La primera mitad del manuscrito principal daba cuenta de un suceso bastante peculiar. Parece ser
que el 1 de Marzo de 1925, un hombre moreno y delgado, de aspecto neurótico y excitado, se
presentó en casa del profesor Angell llevando el singular bajorrelieve, todavía húmedo y fresco. En
su tarjeta de visita aparecía el nombre Henry Anthony Wilcox, y mi tío lo reconoció como el
benjamín de una excelente familia que le resultaba conocida. En los últimos tiempos el joven
Wilcox había estado estudiando escultura en la Escuela de Diseño de Rhode Island y viviendo solo
en el edificio Fleur-de- Lys, cercano a dicha institución. Wilcox era un joven precoz de genio
reconocido pero de una gran excentricidad, y ya desde la niñez había entusiasmado a gente con
las extrañas historias y sueños que tenía por costumbre relatar. Decía de sí mismo que era
“'psíquicamente hipersensible”, pero la gente formal de aquella antigua ciudad comercial le
tomaba simplemente por un “tipo rarito”. Al no mezclarse demasiado con sus compañeros de
estudio se apartó gradualmente de la vida social, y en aquel momento sólo se relacionaba con un
grupo de estetas de otras ciudades. Incluso el Club de Arte de Providence, en su celo
conservacionista, lo dejó por imposible.

Con motivo de la visita, según se leía en el manuscrito del profesor, el escultor pidió bruscamente
la ayuda de mi tío para que, dados sus conocimientos arqueológicos, identificara los jeroglíficos
del bajorrelieve. Habló de una manera tan distraída y afectada, y que indicaba tal presunción, que
anulaba cualquier simpatía que pudiera sentirse por él. Mi tío le contestó con cierta brusquedad,
ya que la notable frescura de la tablilla implicaba parentesco con cualquier cosa excepto con la
arqueología. La réplica del joven Wilcox, que impresionó a mi tío hasta el punto de recordarla y
anotarla al pie de la letra, estuvo caracterizada por un matiz fantásticamente poético que debió
marcar sin duda toda la conversación, y que tal y como he podido comprobar más tarde, resultaba
muy propio de él. Lo que dijo fue: “¡Claro que es nueva! La hice la pasada noche en un sueño que
tuve sobre extrañas ciudades; y los sueños son más antiguos que la ensoñadora Tiro, la
contemplativa Esfinge, o la misma Babilonia cercada de jardines”.

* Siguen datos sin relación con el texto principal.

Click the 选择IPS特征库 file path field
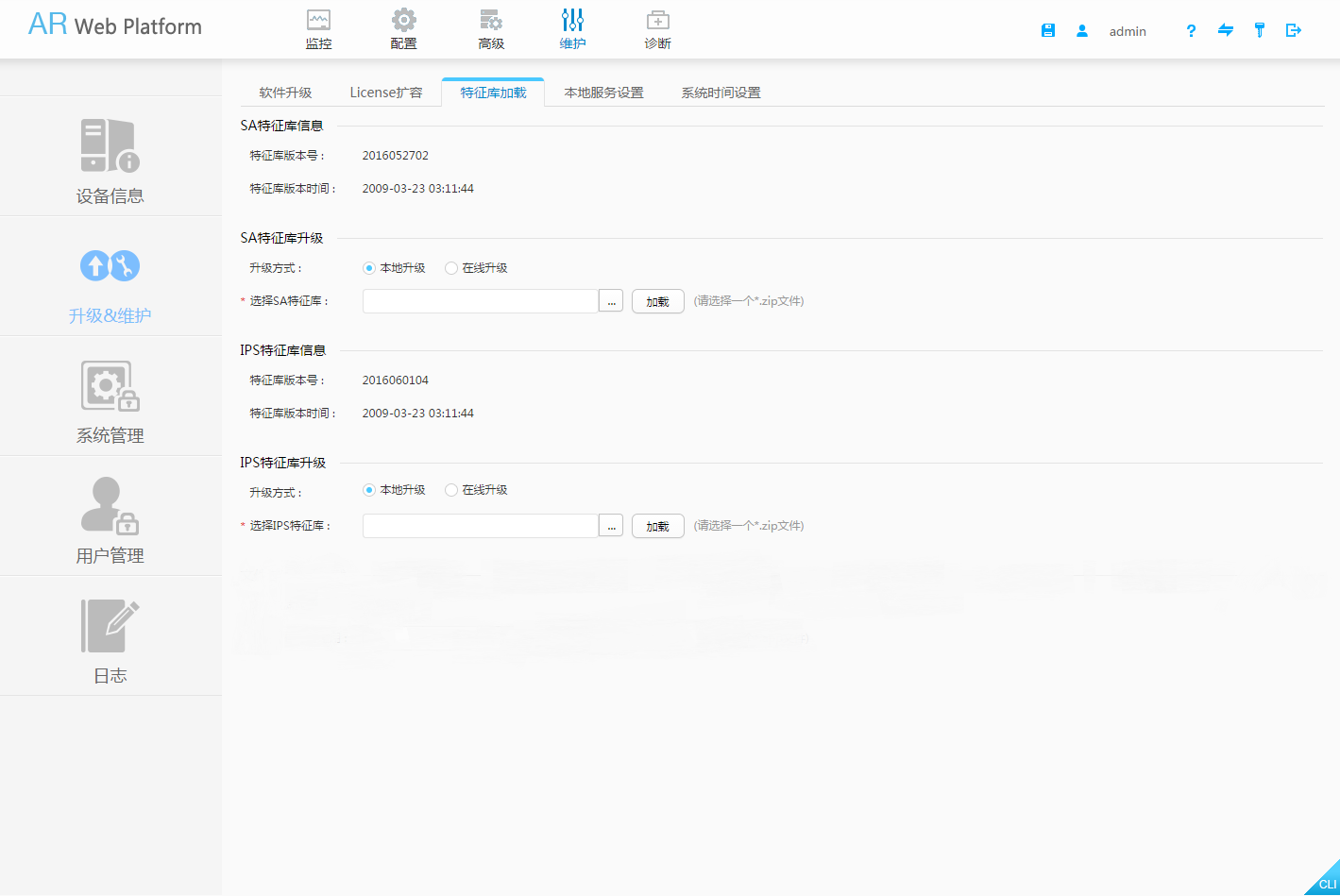This screenshot has width=1340, height=896. pos(481,526)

Fue entonces cuando comenzó su inconexo relato, que de repente avivó un recuerdo aletargado
de mi tío, y se ganó su fervoroso interés. La noche anterior había tenido lugar un leve terremoto,
el de mayor intensidad de los últimos años en Nueva Inglaterra; y la imaginación del joven Wilcox
había resultado fuertemente afectada. Al irse a dormir tuvo éste un sueño sin precedentes sobre
ciclópeas ciudades de titánicos sillares de piedra y monolitos que alcanzaban el cielo, chorreando
todo el conjunto légamo de color verde y anunciando un horror latente. Los muros y pilares
estaban cubiertos de jeroglíficos, y desde algún punto bajo el suelo le llegó una voz que no era tal;
una sensación caótica que tan solo la imaginación podría transliterar en sonido, cosa que intentó
hacer por medio de un revoltijo casi impronunciable de letras: “Cthulhu fhtagn”.